[Saved data entries]
<<<<
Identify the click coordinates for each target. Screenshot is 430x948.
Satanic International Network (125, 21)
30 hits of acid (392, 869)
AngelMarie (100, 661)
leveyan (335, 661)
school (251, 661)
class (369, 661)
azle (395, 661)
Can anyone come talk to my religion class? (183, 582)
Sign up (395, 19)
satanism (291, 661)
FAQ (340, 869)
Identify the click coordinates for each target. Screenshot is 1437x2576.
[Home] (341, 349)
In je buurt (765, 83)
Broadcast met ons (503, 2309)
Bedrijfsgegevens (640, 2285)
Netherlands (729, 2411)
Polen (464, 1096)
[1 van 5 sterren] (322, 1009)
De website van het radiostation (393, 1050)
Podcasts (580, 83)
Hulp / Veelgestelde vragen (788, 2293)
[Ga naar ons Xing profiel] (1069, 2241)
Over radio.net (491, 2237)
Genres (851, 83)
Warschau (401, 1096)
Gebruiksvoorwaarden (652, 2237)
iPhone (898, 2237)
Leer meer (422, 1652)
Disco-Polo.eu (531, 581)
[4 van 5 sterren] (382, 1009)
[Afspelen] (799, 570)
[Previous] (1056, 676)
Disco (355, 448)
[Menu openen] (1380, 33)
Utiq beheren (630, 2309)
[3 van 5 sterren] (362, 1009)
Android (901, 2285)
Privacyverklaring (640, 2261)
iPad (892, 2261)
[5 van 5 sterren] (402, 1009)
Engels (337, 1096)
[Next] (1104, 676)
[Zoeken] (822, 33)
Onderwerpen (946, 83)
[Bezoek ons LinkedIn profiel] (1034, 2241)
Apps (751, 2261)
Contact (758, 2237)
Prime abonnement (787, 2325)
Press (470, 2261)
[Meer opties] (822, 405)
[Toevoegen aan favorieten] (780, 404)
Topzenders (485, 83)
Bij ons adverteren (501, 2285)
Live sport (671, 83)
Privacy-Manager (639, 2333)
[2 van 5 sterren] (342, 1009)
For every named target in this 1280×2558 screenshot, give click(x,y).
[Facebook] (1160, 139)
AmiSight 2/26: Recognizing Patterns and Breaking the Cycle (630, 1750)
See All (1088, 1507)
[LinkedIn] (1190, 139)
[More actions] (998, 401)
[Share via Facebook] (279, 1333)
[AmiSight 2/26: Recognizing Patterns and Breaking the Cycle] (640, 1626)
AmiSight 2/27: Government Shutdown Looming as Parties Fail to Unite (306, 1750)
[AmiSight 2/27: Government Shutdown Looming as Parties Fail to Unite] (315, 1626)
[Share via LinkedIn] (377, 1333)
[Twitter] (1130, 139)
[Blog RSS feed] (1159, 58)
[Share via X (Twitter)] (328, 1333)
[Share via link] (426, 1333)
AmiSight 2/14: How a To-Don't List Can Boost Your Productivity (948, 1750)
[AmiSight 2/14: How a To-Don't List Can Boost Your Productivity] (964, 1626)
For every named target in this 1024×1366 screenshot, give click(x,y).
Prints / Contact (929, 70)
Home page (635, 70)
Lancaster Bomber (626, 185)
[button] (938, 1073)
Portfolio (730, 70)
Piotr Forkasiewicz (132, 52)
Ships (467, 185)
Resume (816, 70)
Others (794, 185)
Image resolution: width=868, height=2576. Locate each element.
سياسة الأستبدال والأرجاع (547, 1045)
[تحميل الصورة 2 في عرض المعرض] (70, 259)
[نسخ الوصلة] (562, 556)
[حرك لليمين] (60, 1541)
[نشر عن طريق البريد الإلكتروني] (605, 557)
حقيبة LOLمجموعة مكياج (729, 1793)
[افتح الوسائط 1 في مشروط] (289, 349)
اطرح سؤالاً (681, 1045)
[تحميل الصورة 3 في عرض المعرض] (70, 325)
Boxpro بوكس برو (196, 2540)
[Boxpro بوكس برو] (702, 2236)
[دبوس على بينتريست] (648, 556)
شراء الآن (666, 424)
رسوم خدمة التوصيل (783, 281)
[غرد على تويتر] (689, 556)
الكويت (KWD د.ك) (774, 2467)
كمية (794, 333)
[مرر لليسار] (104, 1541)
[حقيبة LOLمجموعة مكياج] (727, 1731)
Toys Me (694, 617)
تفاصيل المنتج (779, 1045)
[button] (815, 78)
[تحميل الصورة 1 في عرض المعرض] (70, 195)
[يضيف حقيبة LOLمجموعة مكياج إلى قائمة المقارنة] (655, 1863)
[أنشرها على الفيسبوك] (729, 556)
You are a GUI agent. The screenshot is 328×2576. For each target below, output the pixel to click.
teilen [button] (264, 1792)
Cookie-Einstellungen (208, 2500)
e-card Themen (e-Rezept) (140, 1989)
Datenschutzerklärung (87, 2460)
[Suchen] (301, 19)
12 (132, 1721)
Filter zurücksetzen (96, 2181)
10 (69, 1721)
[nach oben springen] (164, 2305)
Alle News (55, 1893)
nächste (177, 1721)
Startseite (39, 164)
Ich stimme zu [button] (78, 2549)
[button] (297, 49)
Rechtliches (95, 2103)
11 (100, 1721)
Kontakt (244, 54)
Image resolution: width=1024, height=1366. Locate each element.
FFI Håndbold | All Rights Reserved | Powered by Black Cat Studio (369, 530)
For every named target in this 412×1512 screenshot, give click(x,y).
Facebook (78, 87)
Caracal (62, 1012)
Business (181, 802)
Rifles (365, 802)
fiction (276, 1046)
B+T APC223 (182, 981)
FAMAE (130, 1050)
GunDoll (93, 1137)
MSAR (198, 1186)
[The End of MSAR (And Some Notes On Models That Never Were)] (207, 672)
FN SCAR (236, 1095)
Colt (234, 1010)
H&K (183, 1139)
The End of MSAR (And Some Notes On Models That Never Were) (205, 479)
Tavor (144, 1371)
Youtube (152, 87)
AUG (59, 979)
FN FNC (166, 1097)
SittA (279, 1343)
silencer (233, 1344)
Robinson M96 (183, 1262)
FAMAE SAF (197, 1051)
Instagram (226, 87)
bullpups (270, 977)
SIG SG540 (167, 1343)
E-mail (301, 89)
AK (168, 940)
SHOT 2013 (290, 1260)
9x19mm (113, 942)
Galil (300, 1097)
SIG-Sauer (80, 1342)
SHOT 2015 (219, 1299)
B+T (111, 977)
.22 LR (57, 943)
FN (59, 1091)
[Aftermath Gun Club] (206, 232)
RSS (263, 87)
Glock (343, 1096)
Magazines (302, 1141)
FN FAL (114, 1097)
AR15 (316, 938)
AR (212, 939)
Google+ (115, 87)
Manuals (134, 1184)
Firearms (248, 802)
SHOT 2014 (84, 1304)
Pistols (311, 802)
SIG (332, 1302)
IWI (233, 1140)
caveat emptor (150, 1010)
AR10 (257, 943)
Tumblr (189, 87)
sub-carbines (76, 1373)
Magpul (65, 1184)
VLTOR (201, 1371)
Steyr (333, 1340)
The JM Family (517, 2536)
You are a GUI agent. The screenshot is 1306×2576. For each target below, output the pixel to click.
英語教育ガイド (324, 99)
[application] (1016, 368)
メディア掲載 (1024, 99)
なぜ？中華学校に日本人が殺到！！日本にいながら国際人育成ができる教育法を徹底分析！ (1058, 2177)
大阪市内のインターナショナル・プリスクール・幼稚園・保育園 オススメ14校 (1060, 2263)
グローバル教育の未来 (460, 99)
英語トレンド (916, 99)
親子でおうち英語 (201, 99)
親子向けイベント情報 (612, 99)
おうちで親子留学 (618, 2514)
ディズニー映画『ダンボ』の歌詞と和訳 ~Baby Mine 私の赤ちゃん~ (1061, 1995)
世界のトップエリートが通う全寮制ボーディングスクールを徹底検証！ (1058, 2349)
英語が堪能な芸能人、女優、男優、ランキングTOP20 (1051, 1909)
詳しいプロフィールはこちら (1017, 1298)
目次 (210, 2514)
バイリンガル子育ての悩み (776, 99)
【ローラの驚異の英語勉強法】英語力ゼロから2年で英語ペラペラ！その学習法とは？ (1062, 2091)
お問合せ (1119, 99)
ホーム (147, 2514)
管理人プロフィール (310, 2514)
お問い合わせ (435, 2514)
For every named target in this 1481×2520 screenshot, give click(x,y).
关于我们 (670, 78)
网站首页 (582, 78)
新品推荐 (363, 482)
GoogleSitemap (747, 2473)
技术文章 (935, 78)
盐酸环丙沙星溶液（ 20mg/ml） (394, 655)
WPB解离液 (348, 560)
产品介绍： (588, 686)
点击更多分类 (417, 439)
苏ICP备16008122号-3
>>>>
**PROBLEM**:
Your answer should be the lines above from the one containing "Unite (306, 1750)" through the one containing "11 (100, 1721)", copied exactly and with both ends kept.

**RESULT OF THIS EXERCISE**:
AmiSight 2/27: Government Shutdown Looming as Parties Fail to Unite (306, 1750)
[AmiSight 2/27: Government Shutdown Looming as Parties Fail to Unite] (315, 1626)
[Share via LinkedIn] (377, 1333)
[Twitter] (1130, 139)
[Blog RSS feed] (1159, 58)
[Share via X (Twitter)] (328, 1333)
[Share via link] (426, 1333)
AmiSight 2/14: How a To-Don't List Can Boost Your Productivity (948, 1750)
[AmiSight 2/14: How a To-Don't List Can Boost Your Productivity] (964, 1626)
For every named target in this 1024×1366 screenshot, give click(x,y).
Prints / Contact (929, 70)
Home page (635, 70)
Lancaster Bomber (626, 185)
[button] (938, 1073)
Portfolio (730, 70)
Piotr Forkasiewicz (132, 52)
Ships (467, 185)
Resume (816, 70)
Others (794, 185)
Image resolution: width=868, height=2576. Locate each element.
سياسة الأستبدال والأرجاع (547, 1045)
[تحميل الصورة 2 في عرض المعرض] (70, 259)
[نسخ الوصلة] (562, 556)
[حرك لليمين] (60, 1541)
[نشر عن طريق البريد الإلكتروني] (605, 557)
حقيبة LOLمجموعة مكياج (729, 1793)
[افتح الوسائط 1 في مشروط] (289, 349)
اطرح سؤالاً (681, 1045)
[تحميل الصورة 3 في عرض المعرض] (70, 325)
Boxpro بوكس برو (196, 2540)
[Boxpro بوكس برو] (702, 2236)
[دبوس على بينتريست] (648, 556)
شراء الآن (666, 424)
رسوم خدمة التوصيل (783, 281)
[غرد على تويتر] (689, 556)
الكويت (KWD د.ك) (774, 2467)
كمية (794, 333)
[مرر لليسار] (104, 1541)
[حقيبة LOLمجموعة مكياج] (727, 1731)
Toys Me (694, 617)
تفاصيل المنتج (779, 1045)
[button] (815, 78)
[تحميل الصورة 1 في عرض المعرض] (70, 195)
[يضيف حقيبة LOLمجموعة مكياج إلى قائمة المقارنة] (655, 1863)
[أنشرها على الفيسبوك] (729, 556)
You are a GUI agent. The screenshot is 328×2576. For each target below, output the pixel to click.
teilen [button] (264, 1792)
Cookie-Einstellungen (208, 2500)
e-card Themen (e-Rezept) (140, 1989)
Datenschutzerklärung (87, 2460)
[Suchen] (301, 19)
12 (132, 1721)
Filter zurücksetzen (96, 2181)
10 (69, 1721)
[nach oben springen] (164, 2305)
Alle News (55, 1893)
nächste (177, 1721)
Startseite (39, 164)
Ich stimme zu [button] (78, 2549)
[button] (297, 49)
Rechtliches (95, 2103)
11 (100, 1721)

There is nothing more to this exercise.